En France, la situation est plus nuancée mais loin d’être rassurante. Selon l’enquête nationale Esteban 2017 de Santé publique France, reprise en 2024 par la Haute Autorité de Santé (HAS), environ 17 % des enfants de 6 à 17 ans sont en surpoids, dont 4 à 5 % obèses. Des chiffres stables depuis plusieurs années, mais toujours préoccupants.

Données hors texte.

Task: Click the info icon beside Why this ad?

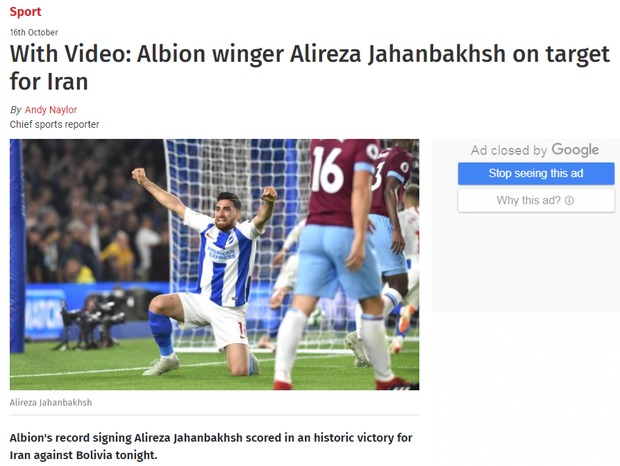Action: tap(569, 201)
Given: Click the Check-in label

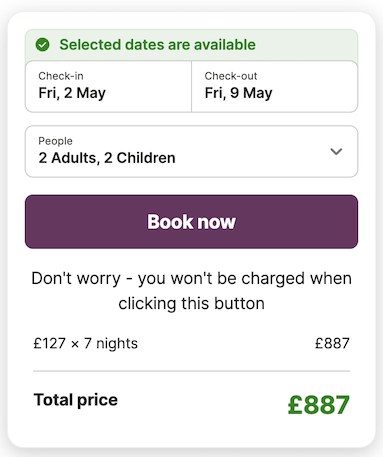Looking at the screenshot, I should coord(61,76).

Quelles conséquences pour la santé publique ?
L’obésité infantile n’est pas une simple question d’esthétique ou de confort : c’est une maladie chronique qui expose à de graves risques à long terme :
- diabète de type 2,
- hypertension et maladies cardiovasculaires,
- troubles musculo-squelettiques,
- sans oublier les conséquences psychologiques : stigmatisation, isolement, perte d’estime de soi.
L’OMS rappelle que 80 % des adolescents obèses risquent de rester obèses à l’âge adulte.
Que préconise l’UNICEF pour inverser la tendance ?
Face à cette bascule historique, l’UNICEF appelle à des mesures fortes et coordonnées :
- réguler la publicité alimentaire ciblant les enfants, notamment en ligne ;
- retirer les produits ultra-transformés des écoles ;
- soutenir les familles pour l’accès à une alimentation saine et abordable ;
- investir dans l’éducation nutritionnelle et l’activité physique.
En France, certaines initiatives vont déjà dans ce sens. La loi interdit la distribution de sodas et de confiseries dans les établissements scolaires depuis 2017, et plusieurs collectivités testent des cantines 100 % bio ou locales. Mais la bataille reste inégale face à la puissance de l’industrie agroalimentaire.
À SAVOIR
Selon l’étude Esteban 2017 de Santé publique France, reprise par la HAS (Haute Autorité de Santé) en 2024, le risque de surpoids ou d’obésité chez les enfants varie fortement selon l’origine sociale. Les enfants issus de milieux défavorisés sont proportionnellement plus touchés, faute d’accès à une alimentation saine, variée et abordable.